Série Vertiges de Quito (Les) - 9782754811378© 2014 Futuropolis / Tronchet

Oneshot

Vertiges de Quito (Les) Critique de Arnaud Lamy

21 août 2014 - Album 120 pages - Édité par Futuropolis

Amérique du Sud. Sur la ligne sismique de la Bolivie à l’Équateur.
Partis pour 12 mois à Quito en Équateur, ville verticale en équilibre au bord du précipice, Didier Tronchet, sa compagne, leur jeune garçon et le chat y sont restés trois ans. Ce voyage a fait l’objet de plusieurs articles parus dans la revue XXI et à un recueil de textes (Vertiges de Quito aux éditions La Table Ronde). Le créateur de Jean-Claude Tergal revient à la BD et nous offre un joli récit d’un pays peu connu, entre reportage et carnet de route, composé de trois parties.

Le pitch : Ma rue à Quito – Accrochée aux flancs du volcan Guagua Pichaincha, Quito est une ville située à 2 850 mètres d’altitude. Une seule et simple rue, qui dévale et serpente sur 6 km, dans laquelle vivent Didier Tronchet et sa famille.
Un ambassadeur chez les Sauvages – Anne parle le quechua, la langue des indiens de la Selva. C’est donc souvent qu’elle va visiter les indigènes de Sarayaku, en Amazonie. Sur leur territoire, du pétrole a été découvert. La communauté est menacée…
Le salar de la peur - « Rejoignez-moi au Salar d’Uyuni » avait dit Anne. Voici donc le père et le fils en route vers le plus grand lac salé du monde. Sans se douter qu’ils y trouveraient là-bas un invité surprise : le diable !

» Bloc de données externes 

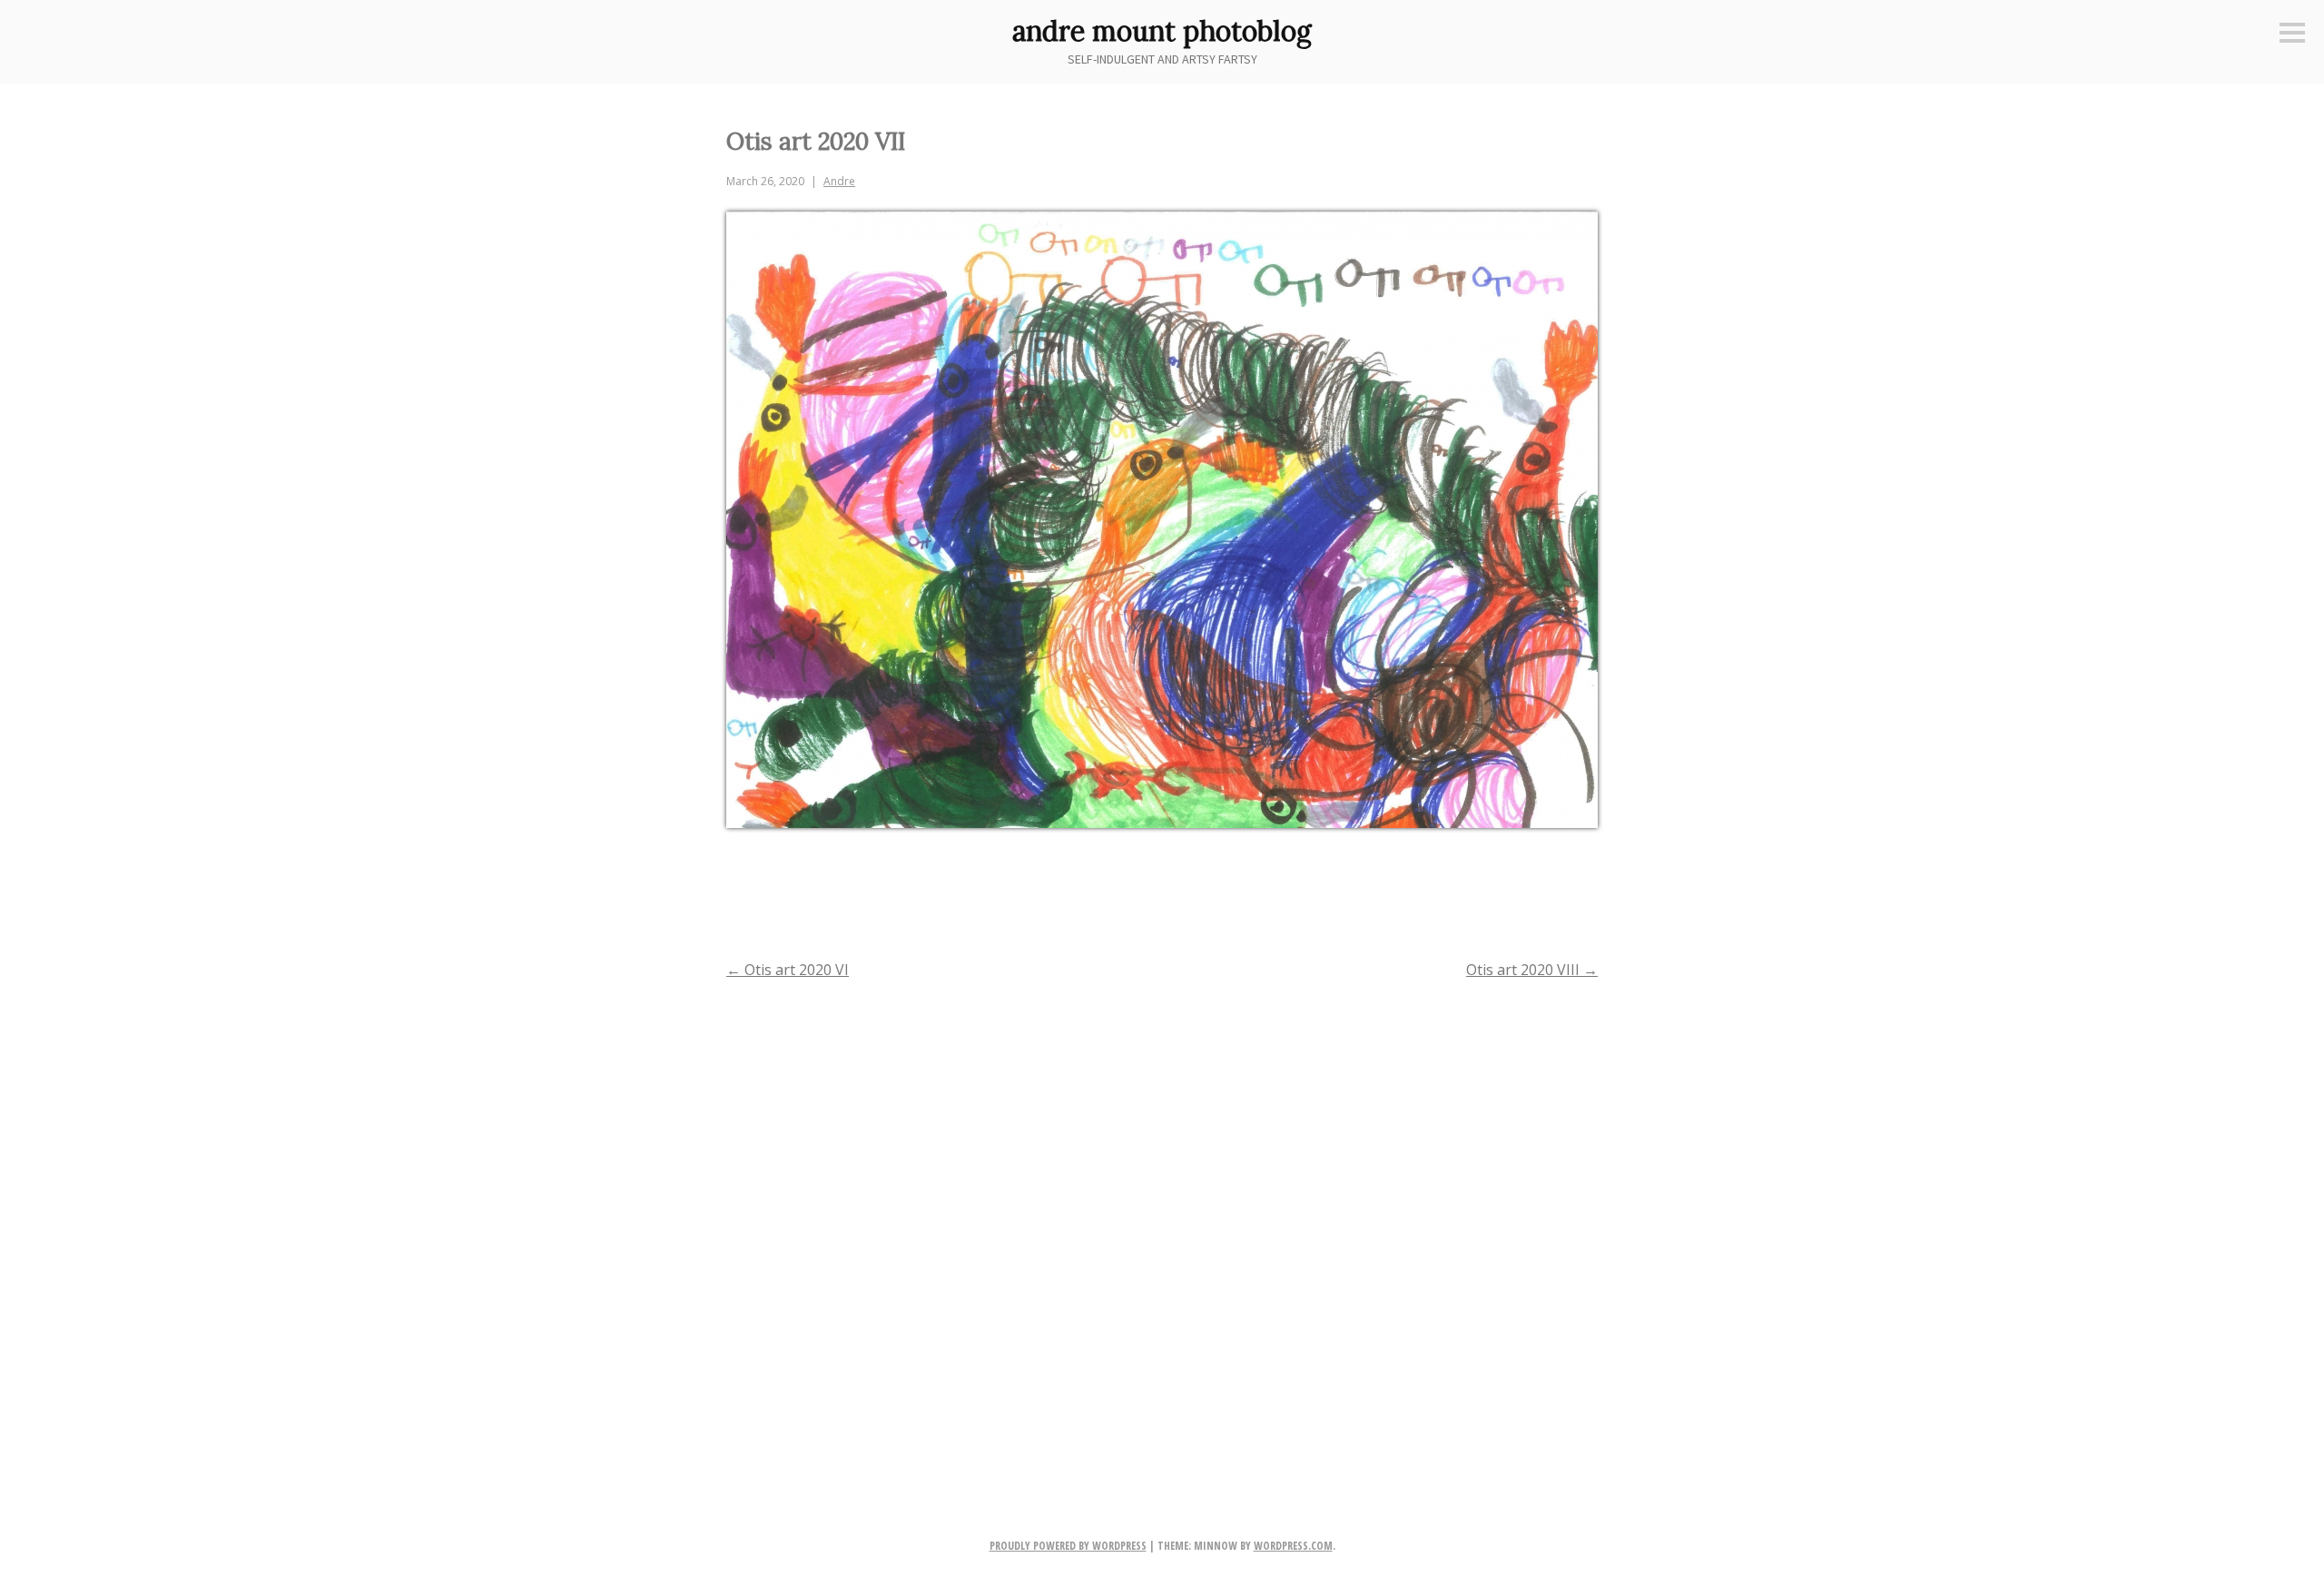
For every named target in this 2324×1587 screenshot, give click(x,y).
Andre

Cet album débute par le descriptif de l’univers que découvre Didier Tronchet. La descente de cette rue à l’architecture particulière, nous permet de glaner d’étonnantes anecdotes. Sans en avoir l’air, l’auteur nous livre, pour nous lecteurs de l’autre bout du monde, un choc socio-culturel. Vient ensuite le voyage de l’ambassadeur, qui, en compagnie de l’auteur (dans un voyage en avion qui donne mal au cœur...) et de sa femme, rencontrent les Indigènes (on ne dit pas "Indiens" !). On se rend compte de la condition de ce peuple de la Selva amazonnienne, Didier Tronchet est toujours dans l’observation, et ne se positionne pas en donneur de leçons moralisateur. Cet album se referme sur le voyage de la famille vers le plus grand lac salé au monde, qui permet à l’auteur de se rapprocher de son fils, subtilement restitué. Le parti pris du graphisme colle bien à ce récit, les couleurs chaudes permettent de mettre en valeur cette ballade au bout du monde.

On a l’impression de faire partie de la famille, à qui Didier raconte cette parenthèse dans leur vie.